═════ Input

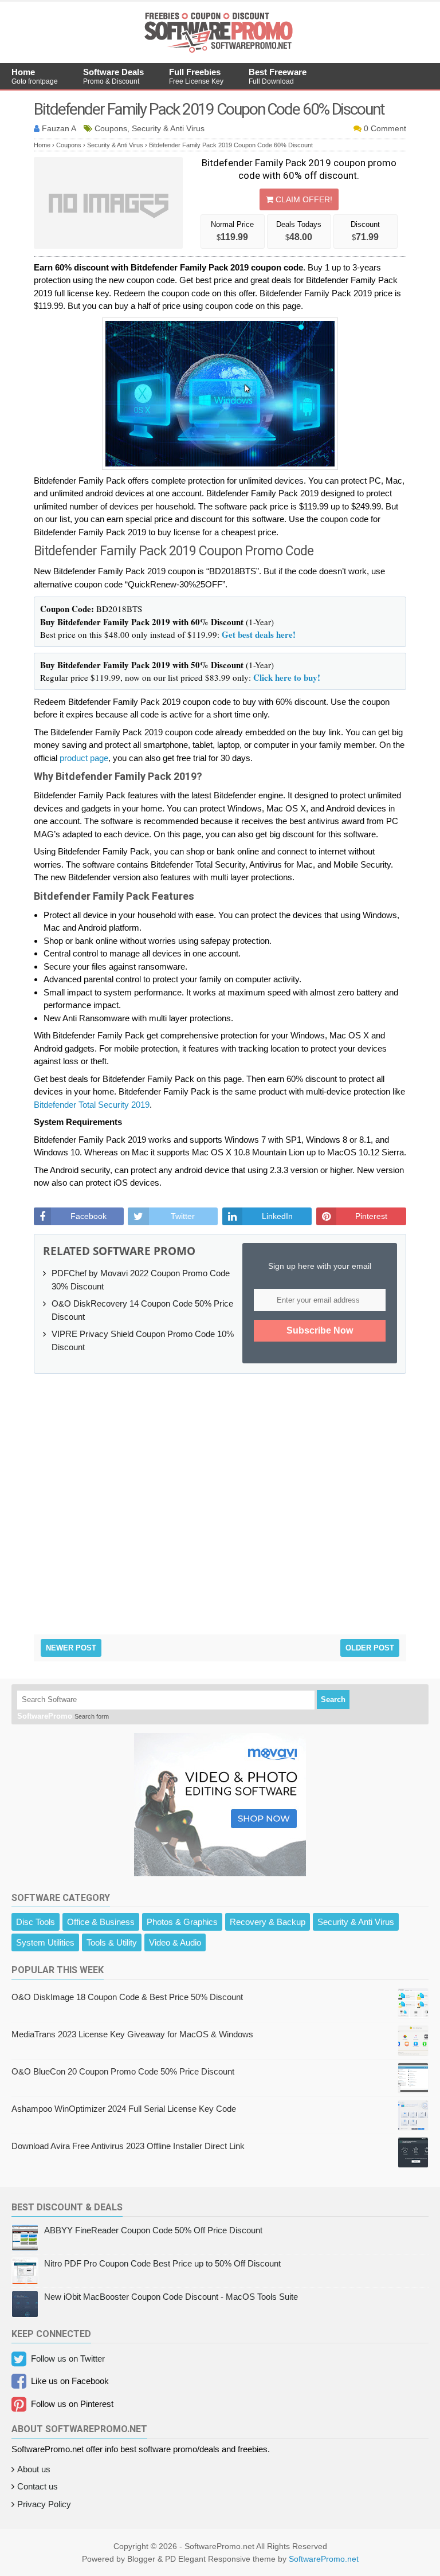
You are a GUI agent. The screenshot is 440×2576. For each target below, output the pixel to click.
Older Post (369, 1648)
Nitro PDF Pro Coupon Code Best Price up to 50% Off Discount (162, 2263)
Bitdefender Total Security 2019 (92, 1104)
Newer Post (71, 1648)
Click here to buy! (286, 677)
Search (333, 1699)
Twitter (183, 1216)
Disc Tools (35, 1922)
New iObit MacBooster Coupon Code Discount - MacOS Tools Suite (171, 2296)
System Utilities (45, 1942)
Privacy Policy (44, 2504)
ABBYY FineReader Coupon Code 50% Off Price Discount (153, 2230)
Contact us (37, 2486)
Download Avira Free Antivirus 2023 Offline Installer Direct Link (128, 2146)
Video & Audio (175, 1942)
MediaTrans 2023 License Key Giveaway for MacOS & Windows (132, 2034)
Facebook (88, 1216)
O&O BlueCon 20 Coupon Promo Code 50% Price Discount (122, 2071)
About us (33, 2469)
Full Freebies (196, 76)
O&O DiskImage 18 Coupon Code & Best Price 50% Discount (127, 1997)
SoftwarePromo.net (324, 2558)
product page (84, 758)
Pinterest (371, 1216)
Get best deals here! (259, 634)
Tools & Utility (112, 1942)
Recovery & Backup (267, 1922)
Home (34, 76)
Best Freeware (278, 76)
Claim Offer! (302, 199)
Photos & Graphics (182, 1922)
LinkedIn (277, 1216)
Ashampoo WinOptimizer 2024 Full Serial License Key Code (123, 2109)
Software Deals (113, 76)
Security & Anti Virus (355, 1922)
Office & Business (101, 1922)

══════════

* Goal of the exercise *
Scan the lines above for "Facebook (88, 1216)" and for "Home (34, 76)". Repeat exactly the line holding each of them and every line in between.

* Task output *
Facebook (88, 1216)
O&O BlueCon 20 Coupon Promo Code 50% Price Discount (122, 2071)
About us (33, 2469)
Full Freebies (196, 76)
O&O DiskImage 18 Coupon Code & Best Price 50% Discount (127, 1997)
SoftwarePromo.net (324, 2558)
product page (84, 758)
Pinterest (371, 1216)
Get best deals here! (259, 634)
Tools & Utility (112, 1942)
Recovery & Backup (267, 1922)
Home (34, 76)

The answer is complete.